On the other side of the scales, applying the factors in the guideline, the judge did not find, and would not have been able to find, that the appellant presented a risk or danger to the public generally. Nor was there a history of poor compliance with court orders. However, the judge was satisfied that appropriate punishment could only be achieved by immediate custody, for the reasons he explained. Threatening police officers with a knife is undoubtedly conduct which ought to be marked with a sentence severe enough to deter others as well as to punish. Although the judge did not expressly refer to the impact of serving his sentence during the pandemic, no doubt that was a matter which was addressed by Mr Forrest in his submissions to the judge and there is certainly no reason to think that the judge did not have it in mind. It would be in the mind of any judge passing a sentence of imprisonment in the current climate.
In applying the suspended sentence guideline a judge is required to weigh the factors; it is not a question of numbers on one side of the scales or the other.
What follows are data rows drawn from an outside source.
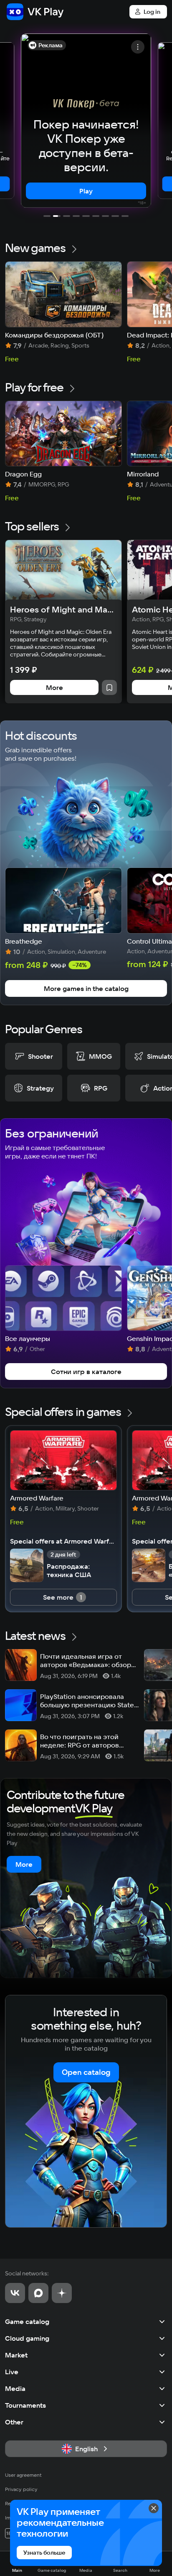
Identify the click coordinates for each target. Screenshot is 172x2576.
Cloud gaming (27, 2338)
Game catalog (27, 2321)
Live (11, 2372)
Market (16, 2355)
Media (15, 2388)
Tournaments (25, 2405)
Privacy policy (21, 2489)
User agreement (23, 2475)
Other (14, 2422)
Here the judge concluded that the overwhelming factor which outweighed any factors against suspension was that appropriate punishment could only be achieved by immediate custody.
We observe that immediately beneath the table of factors for and against suspension in the guideline the following appears:
"The imposition of a custodial sentence is both punishment and a deterrent."
That reflects the principle enshrined in section 57 of the Sentencing Act 2020 (formerly section 142 of the Criminal Justice Act 2003) that the purposes of sentencing to which the court must have regard include “the punishment of offenders and the reduction of crime (including its reduction by deterrence).”
The conclusion which the judge reached was one which he was entitled to reach and, in our view, it was the correct conclusion. Accordingly, despite Mr Forrest's tenacious and able submissions the appeal must be dismissed.